[[ INPUT DATA open ]]

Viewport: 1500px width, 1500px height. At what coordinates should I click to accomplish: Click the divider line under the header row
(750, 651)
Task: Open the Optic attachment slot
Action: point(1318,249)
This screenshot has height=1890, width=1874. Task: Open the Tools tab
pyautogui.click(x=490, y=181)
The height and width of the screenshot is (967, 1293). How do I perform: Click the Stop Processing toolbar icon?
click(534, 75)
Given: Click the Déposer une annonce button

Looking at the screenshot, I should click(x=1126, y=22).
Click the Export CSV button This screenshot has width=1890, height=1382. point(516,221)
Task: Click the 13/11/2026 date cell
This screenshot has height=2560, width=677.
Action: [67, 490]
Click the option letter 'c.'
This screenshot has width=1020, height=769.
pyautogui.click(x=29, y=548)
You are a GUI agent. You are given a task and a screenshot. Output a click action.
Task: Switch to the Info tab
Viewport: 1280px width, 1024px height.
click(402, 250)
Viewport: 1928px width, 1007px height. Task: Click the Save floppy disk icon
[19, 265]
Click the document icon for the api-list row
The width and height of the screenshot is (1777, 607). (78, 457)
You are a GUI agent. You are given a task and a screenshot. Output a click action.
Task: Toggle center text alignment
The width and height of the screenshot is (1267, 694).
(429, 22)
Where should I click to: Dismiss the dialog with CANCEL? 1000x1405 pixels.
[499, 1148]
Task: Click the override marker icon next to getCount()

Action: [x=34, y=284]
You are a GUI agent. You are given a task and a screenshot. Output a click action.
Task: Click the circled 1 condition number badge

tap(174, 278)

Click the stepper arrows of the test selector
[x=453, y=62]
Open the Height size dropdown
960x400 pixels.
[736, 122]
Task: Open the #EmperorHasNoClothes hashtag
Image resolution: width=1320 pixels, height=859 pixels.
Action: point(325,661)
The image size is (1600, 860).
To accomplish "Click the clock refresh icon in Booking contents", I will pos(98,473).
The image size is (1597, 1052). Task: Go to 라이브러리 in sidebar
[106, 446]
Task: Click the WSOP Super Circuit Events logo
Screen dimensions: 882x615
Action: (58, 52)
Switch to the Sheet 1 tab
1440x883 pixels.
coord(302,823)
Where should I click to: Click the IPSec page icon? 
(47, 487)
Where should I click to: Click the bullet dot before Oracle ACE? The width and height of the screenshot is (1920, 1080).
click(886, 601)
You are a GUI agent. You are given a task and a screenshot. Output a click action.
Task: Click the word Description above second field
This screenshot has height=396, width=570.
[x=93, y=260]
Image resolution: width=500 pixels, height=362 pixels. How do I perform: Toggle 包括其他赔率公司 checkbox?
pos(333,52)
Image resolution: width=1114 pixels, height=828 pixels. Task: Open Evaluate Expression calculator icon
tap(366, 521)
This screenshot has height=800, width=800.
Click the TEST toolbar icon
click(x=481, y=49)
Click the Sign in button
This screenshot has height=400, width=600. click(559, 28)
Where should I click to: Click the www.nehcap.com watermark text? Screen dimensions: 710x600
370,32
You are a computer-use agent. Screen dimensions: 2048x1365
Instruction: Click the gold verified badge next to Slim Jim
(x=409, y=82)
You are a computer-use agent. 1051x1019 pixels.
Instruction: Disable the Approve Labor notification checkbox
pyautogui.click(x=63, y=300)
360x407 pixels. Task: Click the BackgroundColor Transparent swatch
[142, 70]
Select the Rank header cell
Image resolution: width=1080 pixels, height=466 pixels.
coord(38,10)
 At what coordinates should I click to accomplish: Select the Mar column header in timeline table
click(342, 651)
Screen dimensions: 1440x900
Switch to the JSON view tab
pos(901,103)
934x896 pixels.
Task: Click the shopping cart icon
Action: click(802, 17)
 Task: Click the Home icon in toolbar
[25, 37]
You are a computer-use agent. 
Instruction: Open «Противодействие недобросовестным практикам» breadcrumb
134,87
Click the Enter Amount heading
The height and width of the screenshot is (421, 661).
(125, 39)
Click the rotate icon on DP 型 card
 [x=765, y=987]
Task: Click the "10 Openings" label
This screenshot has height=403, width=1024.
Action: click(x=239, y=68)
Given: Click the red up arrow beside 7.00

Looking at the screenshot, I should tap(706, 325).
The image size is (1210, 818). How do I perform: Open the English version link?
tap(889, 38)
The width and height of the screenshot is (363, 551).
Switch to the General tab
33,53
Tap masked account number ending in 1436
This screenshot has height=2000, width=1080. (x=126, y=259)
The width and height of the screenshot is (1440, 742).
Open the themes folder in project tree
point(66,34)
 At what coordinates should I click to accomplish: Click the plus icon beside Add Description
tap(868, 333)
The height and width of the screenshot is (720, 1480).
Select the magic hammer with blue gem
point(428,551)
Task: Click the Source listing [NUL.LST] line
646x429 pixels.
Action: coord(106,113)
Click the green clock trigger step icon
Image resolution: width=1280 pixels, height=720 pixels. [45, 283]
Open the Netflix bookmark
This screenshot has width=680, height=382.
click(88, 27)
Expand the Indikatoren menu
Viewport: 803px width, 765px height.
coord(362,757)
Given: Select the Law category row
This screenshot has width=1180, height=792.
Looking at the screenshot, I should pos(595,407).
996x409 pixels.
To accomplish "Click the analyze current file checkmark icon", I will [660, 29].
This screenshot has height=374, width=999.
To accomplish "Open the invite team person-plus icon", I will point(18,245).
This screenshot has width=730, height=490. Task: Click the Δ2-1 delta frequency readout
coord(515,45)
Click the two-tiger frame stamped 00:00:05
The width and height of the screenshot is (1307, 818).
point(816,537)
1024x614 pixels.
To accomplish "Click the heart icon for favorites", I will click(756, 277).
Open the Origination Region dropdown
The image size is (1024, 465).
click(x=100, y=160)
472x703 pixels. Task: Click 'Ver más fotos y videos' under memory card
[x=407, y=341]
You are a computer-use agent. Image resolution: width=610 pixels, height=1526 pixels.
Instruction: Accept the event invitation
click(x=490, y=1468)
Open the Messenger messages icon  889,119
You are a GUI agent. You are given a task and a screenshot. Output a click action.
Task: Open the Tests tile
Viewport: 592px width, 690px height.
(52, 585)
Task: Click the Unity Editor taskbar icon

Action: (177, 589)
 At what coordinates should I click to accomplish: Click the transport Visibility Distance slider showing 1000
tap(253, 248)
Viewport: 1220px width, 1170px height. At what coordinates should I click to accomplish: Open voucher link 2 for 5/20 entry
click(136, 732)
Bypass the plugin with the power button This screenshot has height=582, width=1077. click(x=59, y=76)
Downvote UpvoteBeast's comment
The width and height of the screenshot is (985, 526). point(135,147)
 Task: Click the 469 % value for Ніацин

[[ INPUT DATA closed ]]

**TASK STATEMENT**
Your answer should consist only of the lines above between the line holding "Task: Click the override" and the line holding "Switch to the Sheet 1 tab", inclusive, each transcribed exactly.

**SOLUTION TO THIS TASK**
Task: Click the override marker icon next to getCount()

Action: [x=34, y=284]
You are a GUI agent. You are given a task and a screenshot. Output a click action.
Task: Click the circled 1 condition number badge

tap(174, 278)

Click the stepper arrows of the test selector
[x=453, y=62]
Open the Height size dropdown
960x400 pixels.
[736, 122]
Task: Open the #EmperorHasNoClothes hashtag
Image resolution: width=1320 pixels, height=859 pixels.
Action: point(325,661)
The image size is (1600, 860).
To accomplish "Click the clock refresh icon in Booking contents", I will pos(98,473).
The image size is (1597, 1052). Task: Go to 라이브러리 in sidebar
[106, 446]
Task: Click the WSOP Super Circuit Events logo
Screen dimensions: 882x615
Action: (58, 52)
Switch to the Sheet 1 tab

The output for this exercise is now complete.